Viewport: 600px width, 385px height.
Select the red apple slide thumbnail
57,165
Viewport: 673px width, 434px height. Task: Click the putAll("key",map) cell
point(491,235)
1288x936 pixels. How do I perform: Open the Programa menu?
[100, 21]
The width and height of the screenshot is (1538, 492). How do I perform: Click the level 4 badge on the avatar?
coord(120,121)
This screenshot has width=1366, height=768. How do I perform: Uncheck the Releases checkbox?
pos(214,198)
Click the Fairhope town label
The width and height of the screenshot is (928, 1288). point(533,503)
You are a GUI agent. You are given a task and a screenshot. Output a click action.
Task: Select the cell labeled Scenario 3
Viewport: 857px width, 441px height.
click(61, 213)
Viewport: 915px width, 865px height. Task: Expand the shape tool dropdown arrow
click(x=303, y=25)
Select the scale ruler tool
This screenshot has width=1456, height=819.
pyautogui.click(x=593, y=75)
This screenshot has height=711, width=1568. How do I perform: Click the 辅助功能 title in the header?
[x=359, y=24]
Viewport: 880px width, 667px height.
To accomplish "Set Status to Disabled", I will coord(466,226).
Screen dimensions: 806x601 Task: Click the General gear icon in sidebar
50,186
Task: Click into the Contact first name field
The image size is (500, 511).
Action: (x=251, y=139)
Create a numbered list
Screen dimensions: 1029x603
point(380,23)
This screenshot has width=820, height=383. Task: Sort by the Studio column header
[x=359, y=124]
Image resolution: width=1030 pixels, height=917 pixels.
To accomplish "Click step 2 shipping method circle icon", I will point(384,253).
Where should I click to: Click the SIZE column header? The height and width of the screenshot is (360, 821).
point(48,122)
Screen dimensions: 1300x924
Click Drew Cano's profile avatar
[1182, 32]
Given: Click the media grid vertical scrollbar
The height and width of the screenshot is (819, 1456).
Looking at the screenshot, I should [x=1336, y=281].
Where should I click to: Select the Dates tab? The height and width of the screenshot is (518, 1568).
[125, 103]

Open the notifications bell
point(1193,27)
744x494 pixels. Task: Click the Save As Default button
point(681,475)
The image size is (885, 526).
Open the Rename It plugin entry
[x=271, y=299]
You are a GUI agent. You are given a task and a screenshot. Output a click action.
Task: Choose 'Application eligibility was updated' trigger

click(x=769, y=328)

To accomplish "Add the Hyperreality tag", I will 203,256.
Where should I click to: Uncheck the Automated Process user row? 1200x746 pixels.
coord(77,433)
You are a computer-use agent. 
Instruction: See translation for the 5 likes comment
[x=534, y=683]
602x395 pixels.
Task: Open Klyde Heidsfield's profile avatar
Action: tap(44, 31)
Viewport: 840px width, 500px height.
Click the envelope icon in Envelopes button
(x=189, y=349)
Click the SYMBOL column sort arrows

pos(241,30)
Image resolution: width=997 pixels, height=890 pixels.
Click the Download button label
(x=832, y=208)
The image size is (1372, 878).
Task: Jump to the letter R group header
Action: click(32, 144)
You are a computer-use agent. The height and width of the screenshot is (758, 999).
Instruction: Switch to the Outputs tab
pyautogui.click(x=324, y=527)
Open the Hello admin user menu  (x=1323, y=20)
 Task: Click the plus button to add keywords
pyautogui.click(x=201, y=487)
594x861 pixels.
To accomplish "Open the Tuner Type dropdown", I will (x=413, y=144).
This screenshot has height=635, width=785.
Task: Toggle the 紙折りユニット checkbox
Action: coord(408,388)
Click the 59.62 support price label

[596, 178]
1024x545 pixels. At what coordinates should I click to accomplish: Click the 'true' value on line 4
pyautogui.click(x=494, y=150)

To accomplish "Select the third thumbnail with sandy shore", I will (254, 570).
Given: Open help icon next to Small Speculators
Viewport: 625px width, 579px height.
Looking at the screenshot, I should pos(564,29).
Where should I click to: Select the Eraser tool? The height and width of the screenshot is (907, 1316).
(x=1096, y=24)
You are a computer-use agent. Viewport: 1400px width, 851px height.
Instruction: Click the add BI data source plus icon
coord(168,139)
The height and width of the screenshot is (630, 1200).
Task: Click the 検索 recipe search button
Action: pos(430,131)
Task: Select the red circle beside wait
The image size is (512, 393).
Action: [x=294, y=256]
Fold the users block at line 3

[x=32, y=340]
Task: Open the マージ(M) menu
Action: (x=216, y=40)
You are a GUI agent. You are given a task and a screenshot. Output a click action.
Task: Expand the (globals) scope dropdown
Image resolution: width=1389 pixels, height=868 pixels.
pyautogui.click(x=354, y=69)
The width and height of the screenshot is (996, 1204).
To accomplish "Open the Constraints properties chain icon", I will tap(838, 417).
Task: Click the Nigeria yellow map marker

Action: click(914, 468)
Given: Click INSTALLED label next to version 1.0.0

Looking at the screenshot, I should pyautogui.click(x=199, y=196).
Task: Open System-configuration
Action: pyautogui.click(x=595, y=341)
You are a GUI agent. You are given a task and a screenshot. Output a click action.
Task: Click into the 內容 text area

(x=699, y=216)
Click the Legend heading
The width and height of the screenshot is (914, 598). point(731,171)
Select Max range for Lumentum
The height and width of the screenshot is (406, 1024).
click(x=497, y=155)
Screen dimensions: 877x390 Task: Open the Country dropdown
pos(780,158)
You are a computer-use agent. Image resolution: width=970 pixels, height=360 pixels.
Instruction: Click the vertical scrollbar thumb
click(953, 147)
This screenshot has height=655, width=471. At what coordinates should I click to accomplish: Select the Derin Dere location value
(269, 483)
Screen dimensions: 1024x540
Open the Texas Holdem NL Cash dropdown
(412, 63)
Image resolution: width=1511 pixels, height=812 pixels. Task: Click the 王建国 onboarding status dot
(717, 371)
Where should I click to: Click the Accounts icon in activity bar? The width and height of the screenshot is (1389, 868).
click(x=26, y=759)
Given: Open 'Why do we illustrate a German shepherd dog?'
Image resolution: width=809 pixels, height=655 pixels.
###
### What to produce
Recast the entries above as a Markdown table with the columns Row and Entry line, numbering each line and leaving out blank lines, from the first line of the entries up to and including the line with "point(380,23)".

### Written response
| Row | Entry line |
|---|---|
| 1 | Viewport: 600px width, 385px height. |
| 2 | Select the red apple slide thumbnail |
| 3 | 57,165 |
| 4 | Viewport: 673px width, 434px height. Task: Click the putAll("key",map) cell |
| 5 | point(491,235) |
| 6 | 1288x936 pixels. How do I perform: Open the Programa menu? |
| 7 | [100, 21] |
| 8 | The width and height of the screenshot is (1538, 492). How do I perform: Click the level 4 badge on the avatar? |
| 9 | coord(120,121) |
| 10 | This screenshot has width=1366, height=768. How do I perform: Uncheck the Releases checkbox? |
| 11 | pos(214,198) |
| 12 | Click the Fairhope town label |
| 13 | The width and height of the screenshot is (928, 1288). point(533,503) |
| 14 | You are a GUI agent. You are given a task and a screenshot. Output a click action. |
| 15 | Task: Select the cell labeled Scenario 3 |
| 16 | Viewport: 857px width, 441px height. |
| 17 | click(61, 213) |
| 18 | Viewport: 915px width, 865px height. Task: Expand the shape tool dropdown arrow |
| 19 | click(x=303, y=25) |
| 20 | Select the scale ruler tool |
| 21 | This screenshot has width=1456, height=819. |
| 22 | pyautogui.click(x=593, y=75) |
| 23 | This screenshot has height=711, width=1568. How do I perform: Click the 辅助功能 title in the header? |
| 24 | [x=359, y=24] |
| 25 | Viewport: 880px width, 667px height. |
| 26 | To accomplish "Set Status to Disabled", I will coord(466,226). |
| 27 | Screen dimensions: 806x601 Task: Click the General gear icon in sidebar |
| 28 | 50,186 |
| 29 | Task: Click into the Contact first name field |
| 30 | The image size is (500, 511). |
| 31 | Action: (x=251, y=139) |
| 32 | Create a numbered list |
| 33 | Screen dimensions: 1029x603 |
| 34 | point(380,23) |